Cytokines such as IL-15, IL-2, IL-18, and IL-12 play a central role in activating cytotoxic immune cells, including T cells and natural killer (NK) cells, that can recognise and destroy cancer. In preclinical studies, these inflammatory cytokines are among the most potent anti-cancer agents when administered systemically. However, their clinical translation has been constrained by a narrow therapeutic window, as the doses required for efficacy frequently cause severe toxicities such as cytokine release syndrome, vascular leak, and immune-mediated organ damage.
This presentation will examine emerging strategies to safely harness cytokine activity by focusing it within the tumour microenvironment. These include small molecules that enhance cytokine receptor expression on tumour-infiltrating lymphocytes, nanoparticle-based delivery systems, oncolytic viruses engineered to express cytokines, and tumour-targeted biologics such as antibody–cytokine fusion proteins. Together, these approaches aim to amplify local immune activation while minimising systemic exposure.

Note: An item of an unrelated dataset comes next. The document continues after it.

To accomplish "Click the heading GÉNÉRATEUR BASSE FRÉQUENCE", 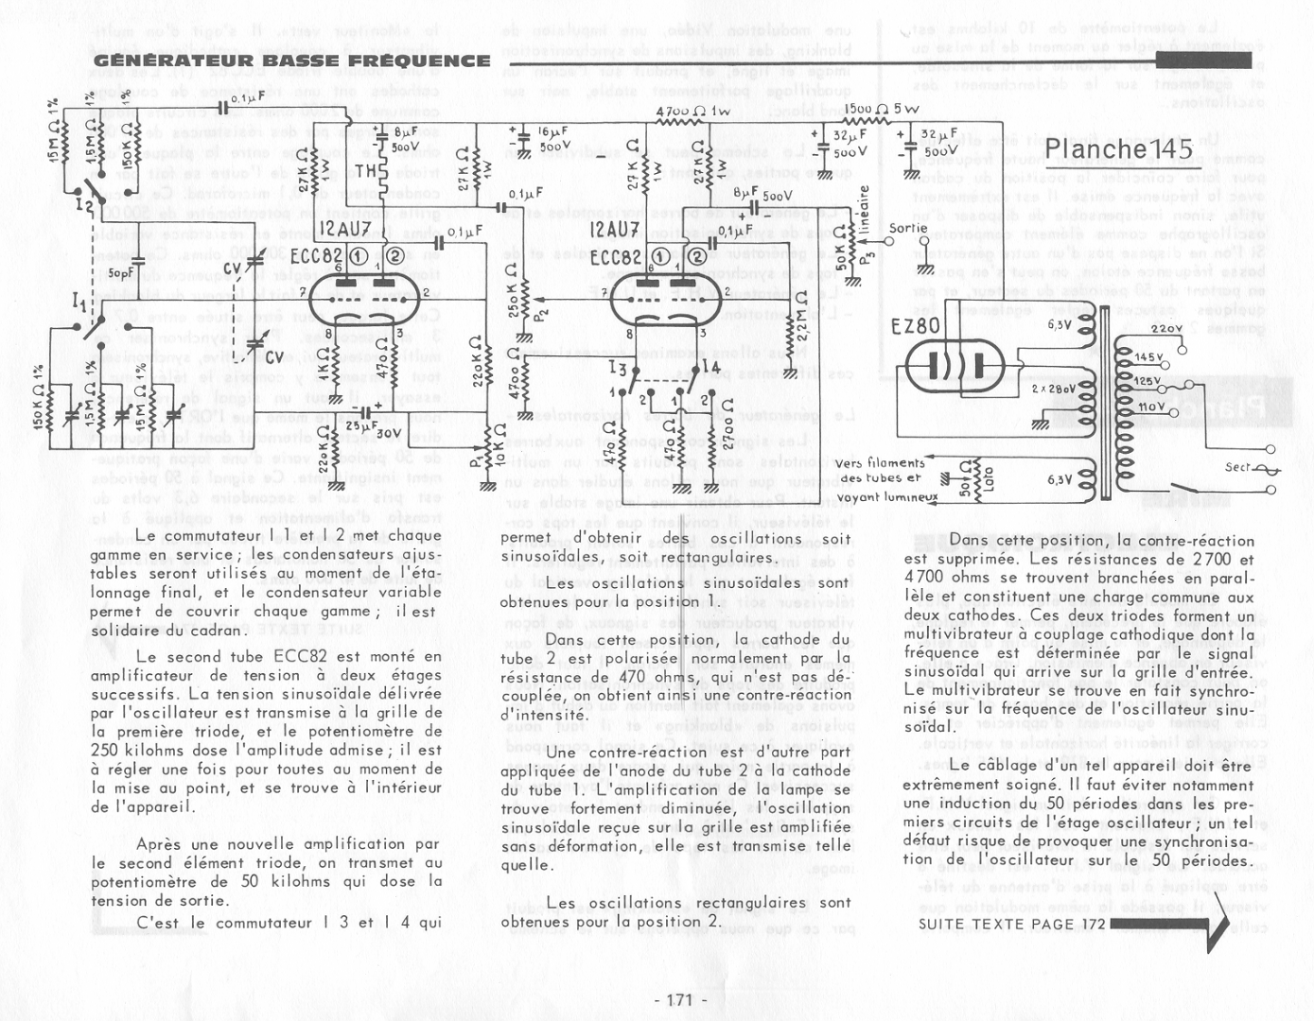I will pyautogui.click(x=291, y=61).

In parallel, a growing class of NK cell–targeted modalities seeks to drive tumour inflammation and cytotoxicity directly. By selectively activating and expanding NK cells within tumours, these approaches can induce local cytokine release, tumour cell killing, antigen spread, and recruitment of adaptive immunity. NK-focused therapies therefore represent a complementary strategy to cytokine targeting, offering new opportunities to safely ignite anti-tumour inflammation and overcome resistance to existing immunotherapies.